# TASK ITEM
For every line in the records that has the word "agent", make a copy.

# THE DATA

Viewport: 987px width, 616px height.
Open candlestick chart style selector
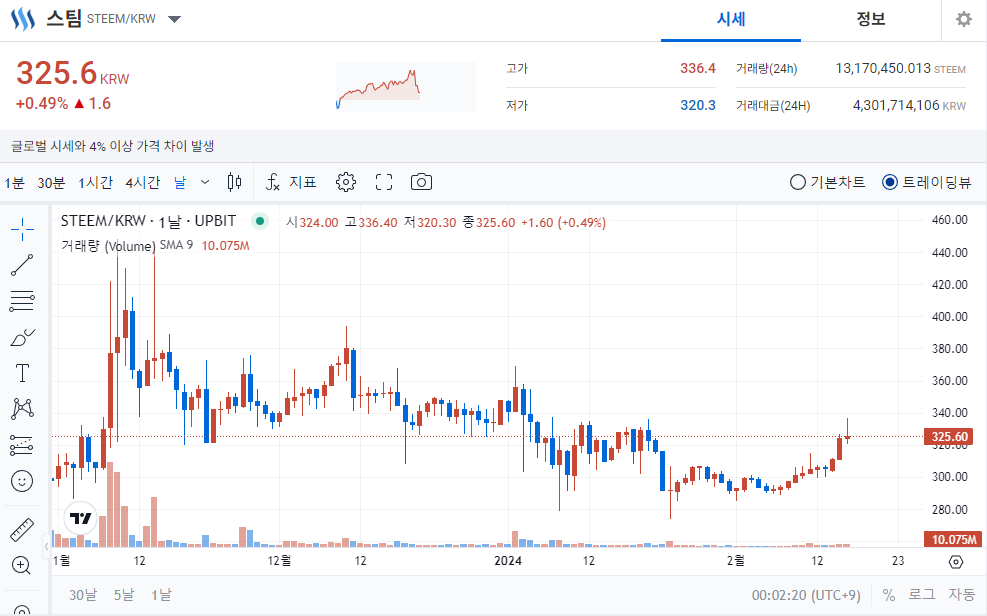pyautogui.click(x=235, y=182)
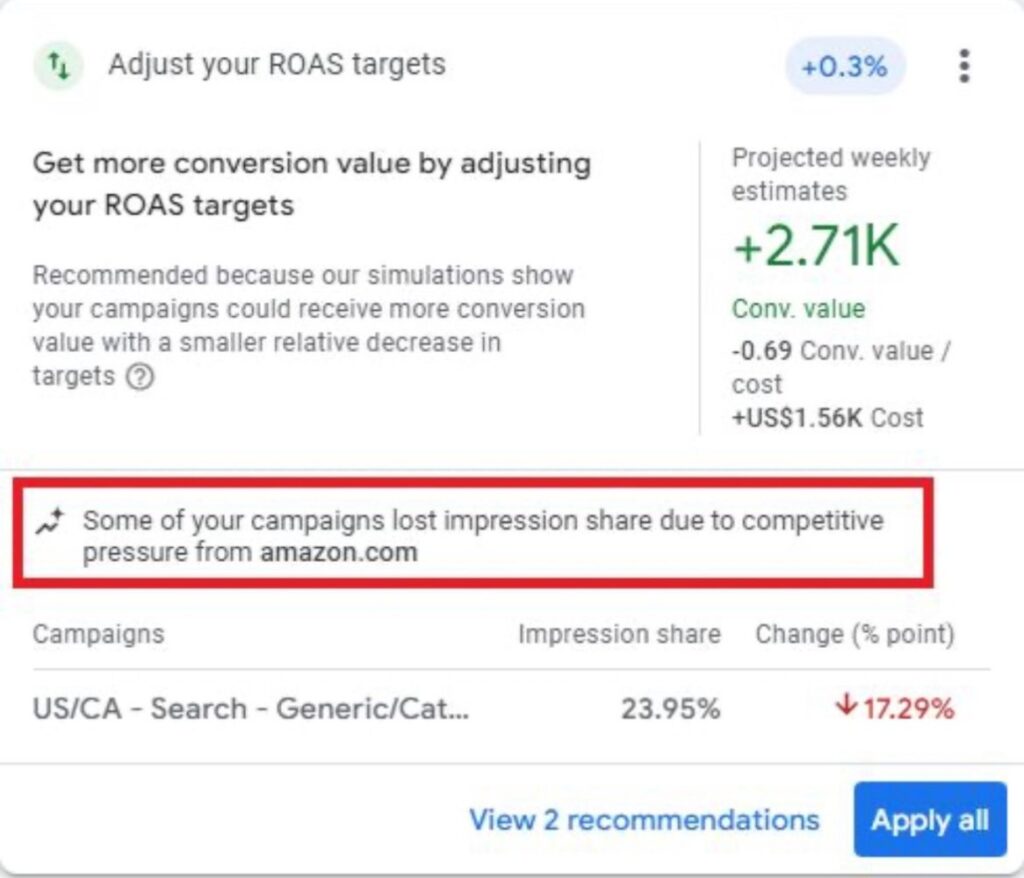This screenshot has width=1024, height=878.
Task: Click the +2.71K projected conv. value
Action: (816, 246)
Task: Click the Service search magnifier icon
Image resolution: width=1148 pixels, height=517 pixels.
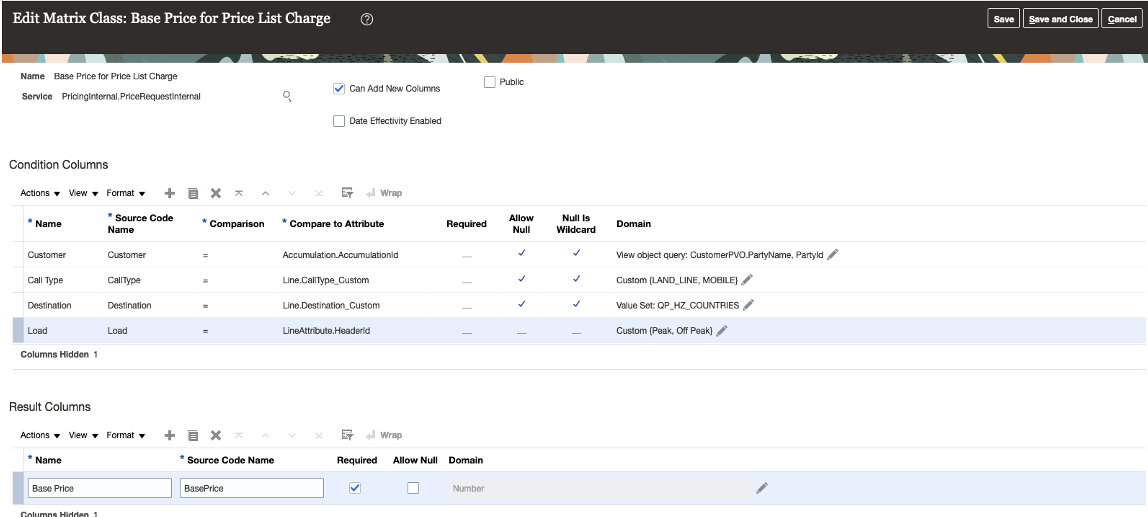Action: 287,96
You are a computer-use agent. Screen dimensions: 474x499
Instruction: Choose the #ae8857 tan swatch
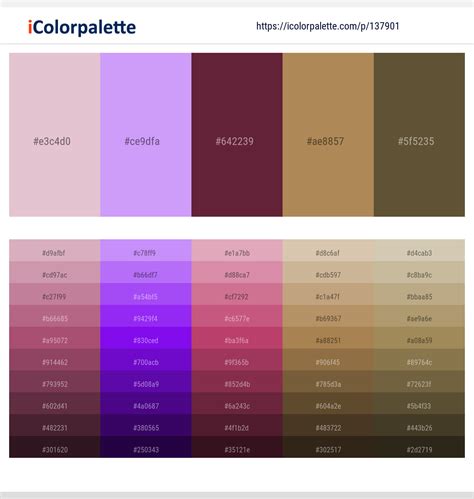pyautogui.click(x=328, y=135)
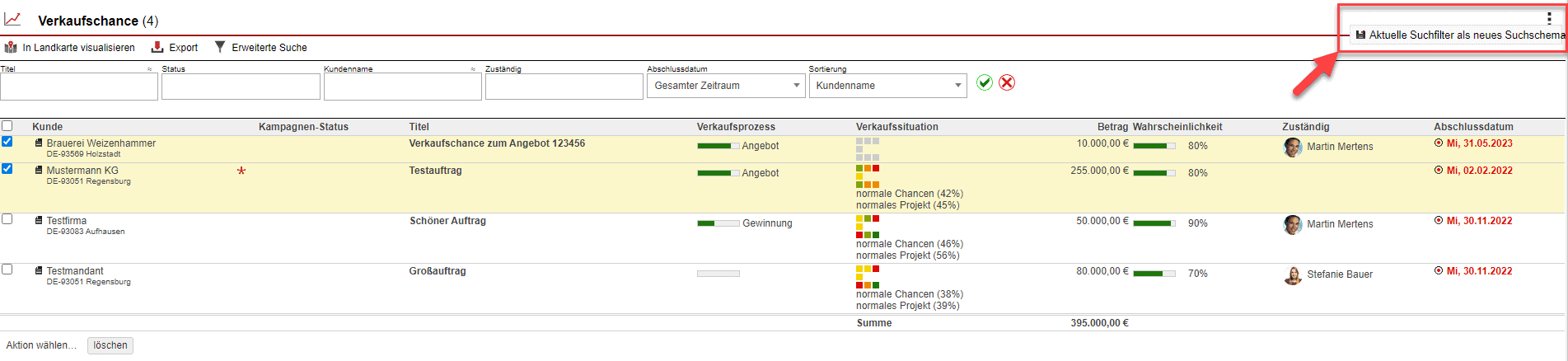
Task: Open the Abschlussdatum Gesamter Zeitraum dropdown
Action: (x=725, y=86)
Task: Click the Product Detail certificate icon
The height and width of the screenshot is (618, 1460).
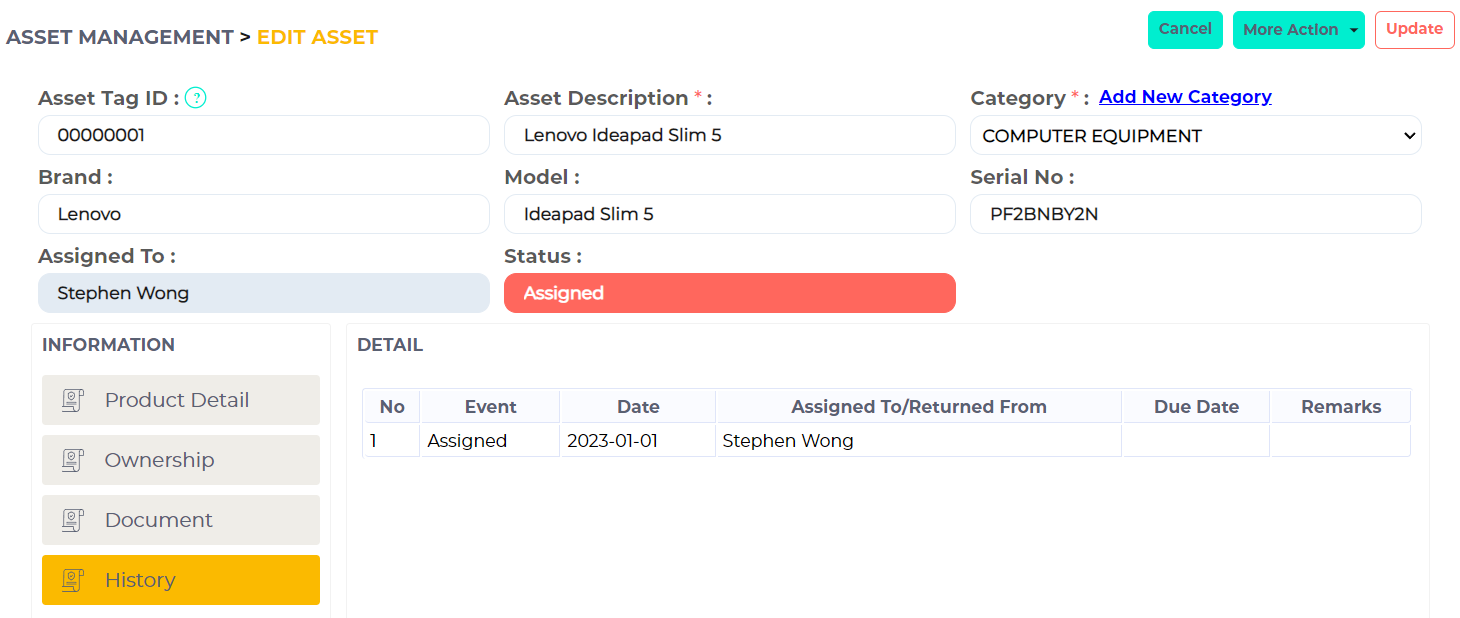Action: click(72, 401)
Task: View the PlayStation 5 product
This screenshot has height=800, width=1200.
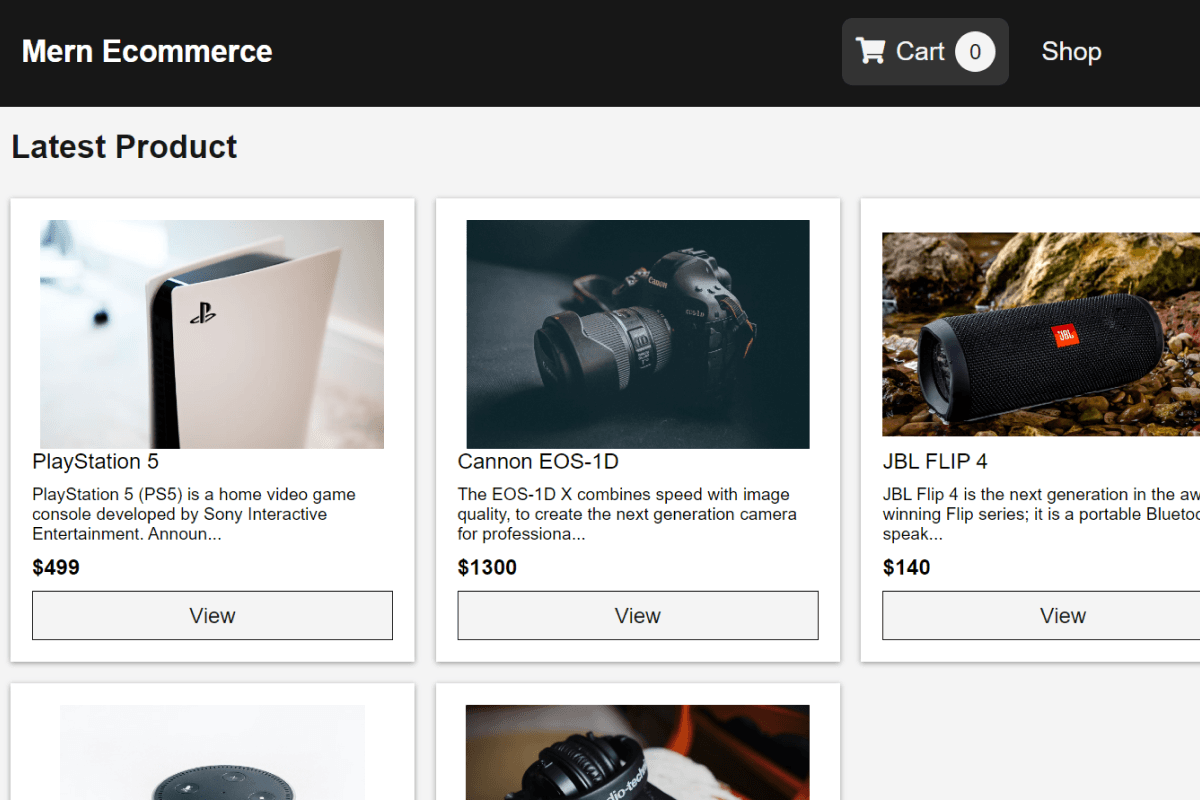Action: click(x=212, y=615)
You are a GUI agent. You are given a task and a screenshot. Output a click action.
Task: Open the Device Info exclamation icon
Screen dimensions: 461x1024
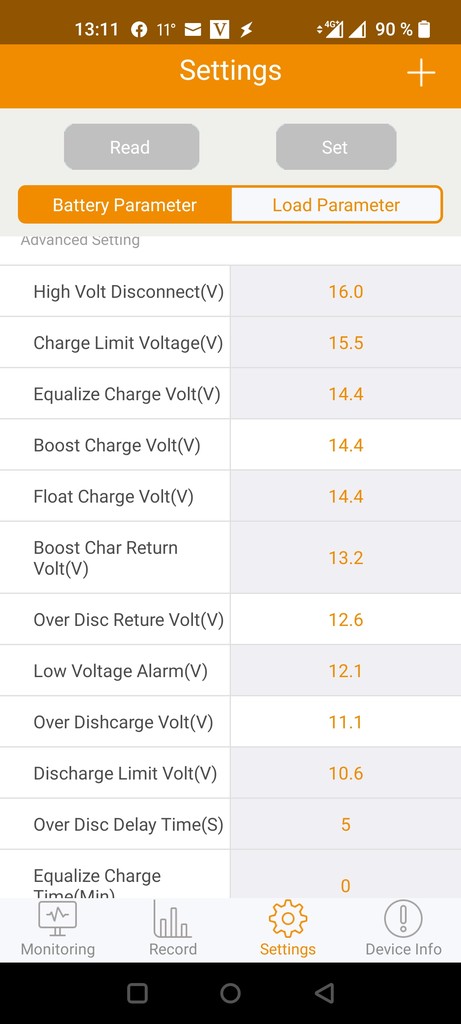[x=403, y=919]

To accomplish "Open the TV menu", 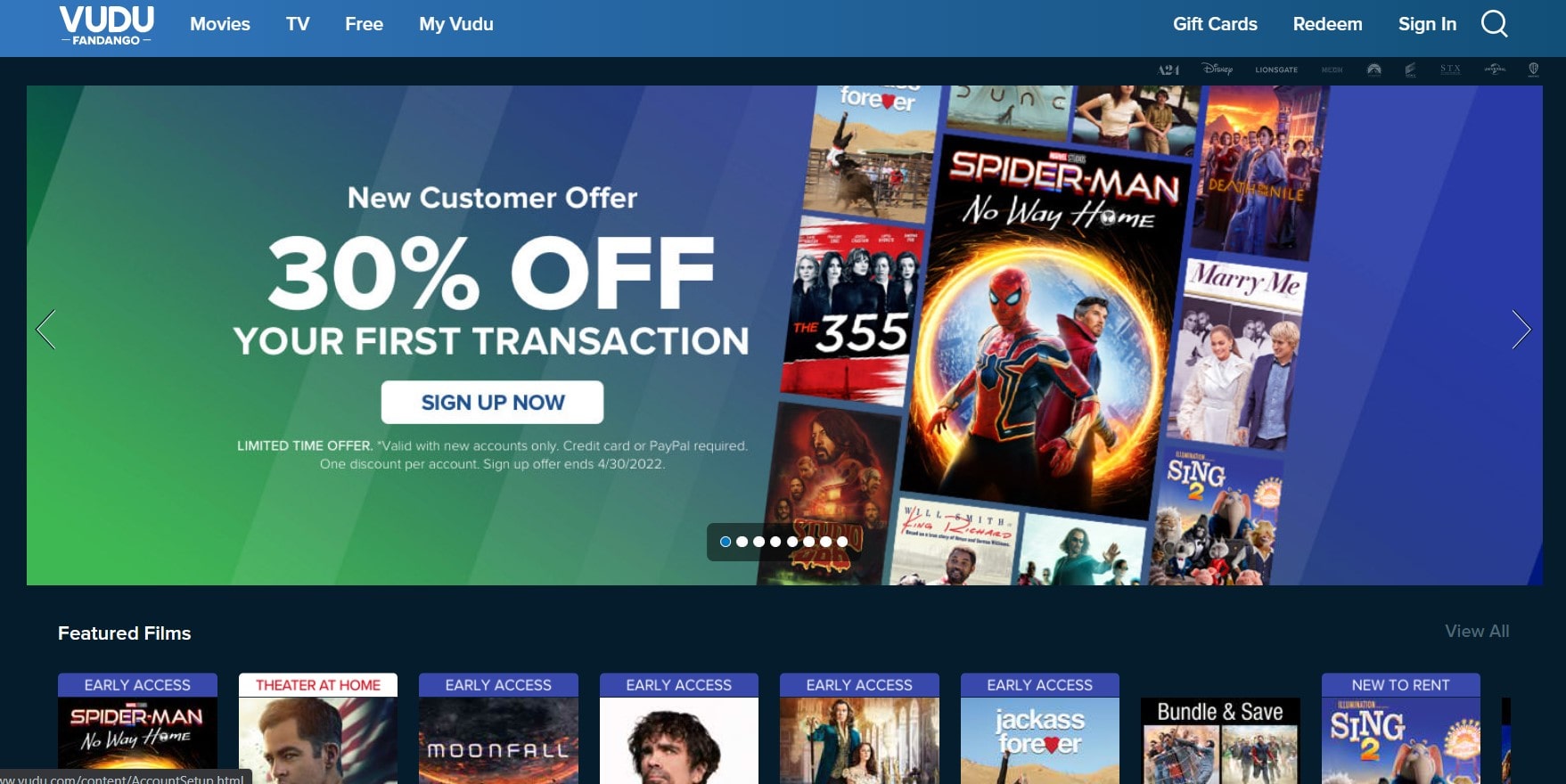I will [298, 24].
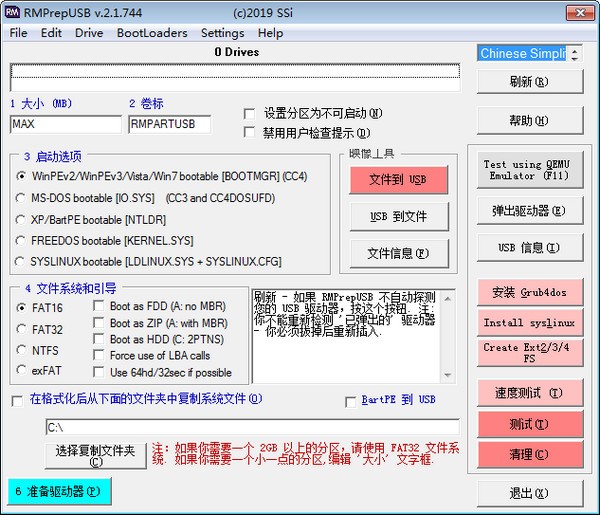This screenshot has height=515, width=600.
Task: Click the cyan 6 准备驱动器 button
Action: 59,492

# SOLUTION FOR THIS EXERCISE
You are a computer-use agent. Screen dimensions: 474x499
You are a GUI agent. You are given a task and a screenshot. Output a click action.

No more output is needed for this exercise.